▶ PROBLEMS AND TASKS
1) According to the Allegiant review, which actress plays Tris?
2) Decide whether each statement below agrees with the Allegiant review, and support each yes or no with the deciding words from the review, quoted exactly. (a) The film covers only the first part of the final book, with the rest left for a later film. (b) The series is set in a far-future New York. (c) Octavia Spencer's character flees over the wall along with Tris.
3) Continue the Allegiant review from the end of its last paragraph.

Friday, March 18, 2016

Diversion: THE DIVERGENT SERIES: ALLEGIANT


Blandly proficient brand extension, The Divergent Series: Allegiant was presumably made because they’d already made two of them and there was one more book in the YA series by Veronica Roth. The predecessors didn’t flop, so why not? It even splits that final book in two, pushing the back half to another film to be released next year sometime. Hey, Harry Potter, Twilight, and The Hunger Games did it. Since The Divergent Series was already an amalgamated knockoff of every other teen-centric genre franchise, why not copy them right down to the money-grabbing two-part finale? The trouble is it’s not nearly as imaginative or interesting as its inspirations. A calculating lack of passion bleeds into every frame of the film, in which a talented cast and crew are here mostly because they’ve already signed the contracts, enacting a remarkably uneventful story somehow swollen to 121 empty minutes.

As the movie starts, the previous movies’ routine teen dystopia, a crumbling far-future Chicago, once made up of a populace divided into temperament- and talent-based factions, has collapsed. The very special person at the center of the collapse is Tris (Shailene Woodley), who fought off mean Kate Winslet’s efforts to take over the city. Now, though, a new leader (Naomi Watts) is determined to reshape the populace under her control, installing puppet courts and whipping her followers into a frenzy with wild prejudice and violent impulses. “You’ve incited a mob. I hope you can control it,” says her son, who also happens to be Tris’s lover (Theo James). Together the tough lovebirds – along with returning cast members Ansel Elgort, Miles Teller, Zoë Kravitz, and Maggie Q – decide to flee the deteriorating society and jump over the gigantic wall into the wild unknown, leaving poor Octavia Spencer behind to deal with the trouble they started.

(Collected data entries)
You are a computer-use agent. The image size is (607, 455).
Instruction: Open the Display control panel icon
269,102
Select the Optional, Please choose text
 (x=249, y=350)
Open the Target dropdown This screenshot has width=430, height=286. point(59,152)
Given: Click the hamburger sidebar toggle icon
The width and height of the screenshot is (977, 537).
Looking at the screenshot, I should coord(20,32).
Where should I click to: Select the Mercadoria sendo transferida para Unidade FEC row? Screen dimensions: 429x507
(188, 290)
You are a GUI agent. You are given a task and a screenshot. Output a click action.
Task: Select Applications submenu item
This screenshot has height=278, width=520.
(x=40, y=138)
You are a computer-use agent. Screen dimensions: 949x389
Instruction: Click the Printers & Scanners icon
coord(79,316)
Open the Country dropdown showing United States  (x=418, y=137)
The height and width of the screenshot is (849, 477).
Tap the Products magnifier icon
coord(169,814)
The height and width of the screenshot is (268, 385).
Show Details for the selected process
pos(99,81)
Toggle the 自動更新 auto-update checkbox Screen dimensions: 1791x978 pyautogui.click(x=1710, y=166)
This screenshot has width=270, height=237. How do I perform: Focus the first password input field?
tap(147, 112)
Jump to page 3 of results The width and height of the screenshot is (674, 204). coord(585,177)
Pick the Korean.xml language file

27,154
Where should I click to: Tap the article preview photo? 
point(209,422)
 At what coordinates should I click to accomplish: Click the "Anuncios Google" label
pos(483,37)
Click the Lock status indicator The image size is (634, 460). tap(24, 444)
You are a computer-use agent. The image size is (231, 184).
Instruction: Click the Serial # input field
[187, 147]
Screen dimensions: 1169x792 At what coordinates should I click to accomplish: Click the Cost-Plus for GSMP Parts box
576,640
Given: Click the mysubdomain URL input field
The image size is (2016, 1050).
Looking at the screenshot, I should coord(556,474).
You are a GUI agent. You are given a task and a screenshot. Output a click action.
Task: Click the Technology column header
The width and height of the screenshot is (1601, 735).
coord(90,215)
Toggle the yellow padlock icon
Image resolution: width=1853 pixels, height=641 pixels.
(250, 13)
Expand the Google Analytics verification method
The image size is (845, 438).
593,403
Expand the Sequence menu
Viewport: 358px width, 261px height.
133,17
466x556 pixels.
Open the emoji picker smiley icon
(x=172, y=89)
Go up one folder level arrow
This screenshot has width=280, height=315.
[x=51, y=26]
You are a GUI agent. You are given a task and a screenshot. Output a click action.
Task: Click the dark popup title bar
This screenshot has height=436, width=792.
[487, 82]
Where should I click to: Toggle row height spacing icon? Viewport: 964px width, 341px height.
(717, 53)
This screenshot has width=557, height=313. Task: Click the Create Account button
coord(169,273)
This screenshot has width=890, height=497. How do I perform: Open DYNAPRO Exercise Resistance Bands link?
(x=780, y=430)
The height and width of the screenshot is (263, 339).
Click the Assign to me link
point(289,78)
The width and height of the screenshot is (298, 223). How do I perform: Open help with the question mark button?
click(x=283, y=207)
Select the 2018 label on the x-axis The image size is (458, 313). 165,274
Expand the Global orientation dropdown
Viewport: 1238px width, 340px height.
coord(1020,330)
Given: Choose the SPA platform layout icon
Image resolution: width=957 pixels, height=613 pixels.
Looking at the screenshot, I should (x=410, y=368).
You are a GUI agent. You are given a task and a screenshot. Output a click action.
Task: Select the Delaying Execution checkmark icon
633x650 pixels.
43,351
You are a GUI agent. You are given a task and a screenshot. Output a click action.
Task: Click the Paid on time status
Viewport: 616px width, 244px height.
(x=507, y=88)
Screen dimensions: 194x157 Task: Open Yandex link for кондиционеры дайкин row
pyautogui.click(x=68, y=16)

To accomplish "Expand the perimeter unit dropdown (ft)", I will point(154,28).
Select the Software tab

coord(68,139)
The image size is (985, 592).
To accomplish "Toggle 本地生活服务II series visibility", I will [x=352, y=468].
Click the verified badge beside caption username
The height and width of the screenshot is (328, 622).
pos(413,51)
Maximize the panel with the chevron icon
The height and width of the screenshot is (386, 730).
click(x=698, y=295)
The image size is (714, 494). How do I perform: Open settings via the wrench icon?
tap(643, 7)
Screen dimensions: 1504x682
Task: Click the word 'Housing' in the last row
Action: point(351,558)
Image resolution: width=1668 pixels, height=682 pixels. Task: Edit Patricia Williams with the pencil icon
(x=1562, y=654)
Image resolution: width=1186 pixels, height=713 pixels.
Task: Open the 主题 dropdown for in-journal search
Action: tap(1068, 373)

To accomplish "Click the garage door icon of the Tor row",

▶ WRITTEN RESPONSES
1) Shailene Woodley

2)
(a) Yes: "It even splits that final book in two, pushing the back half to another film to be released next year sometime."
(b) No: "a crumbling far-future Chicago"
(c) No: "leaving poor Octavia Spencer behind to deal with the trouble they started."

3)
Considering that each of these movies so far has ended by intimating that we were going over that wall, it’s about time. Once they get there they find a muddy red desert where in our world is Lake Michigan. They wander around just long enough to give Elgort the chance to stare dumbly at a bubbly puddle and utter the following line: “This hole looks radioactive, or it was some time in the last 200 years.” I wrote that down immediately, relishing its pulpy sci-fi nonsense. Anyway, the teens end up getting taken to a gleaming grey-and-white futurist building which a man in a suit (Jeff Daniels) tells them was once O’Hare International Airport. Why that should be a detail worth telling to these future kids is beyond me. They don’t know what that is. In this future world it’s the home of a militarized band of scientists who confess that Chicago and its factions are really their experiment to see if they can undo humanity’s downfall: customized genes. It’s not exactly the most thrillingly examined idea.

It all turns out to be a nefarious set-up by which genetically perfect people want to keep the damaged dopes locked away in city-sized labs. Obviously Tris won’t have any of this and, after well over an hour spent wandering around this dully-developed new location, finally decides to do something about it. Screenwriters Noah Oppenheim, Adam Cooper, and Bill Collage glumly hit all the expected bits of a film like this in a creakingly mercenary, sparsely developed plot. The arc of each of these Divergents is identical. An evil adult has bland middle-management style and a plan to wipe out her or his inferiors, while Tris slowly learns that she’s not only special and the only one who can save the world, but she’s even more perfect than she’d last been told. This all happens while pretty people stomp around anonymous sets – warehouses, mostly – and interact with flavorless effects, trading clunking dialogue and staring at each other with what I can only assume is a mixture of boredom and brooding.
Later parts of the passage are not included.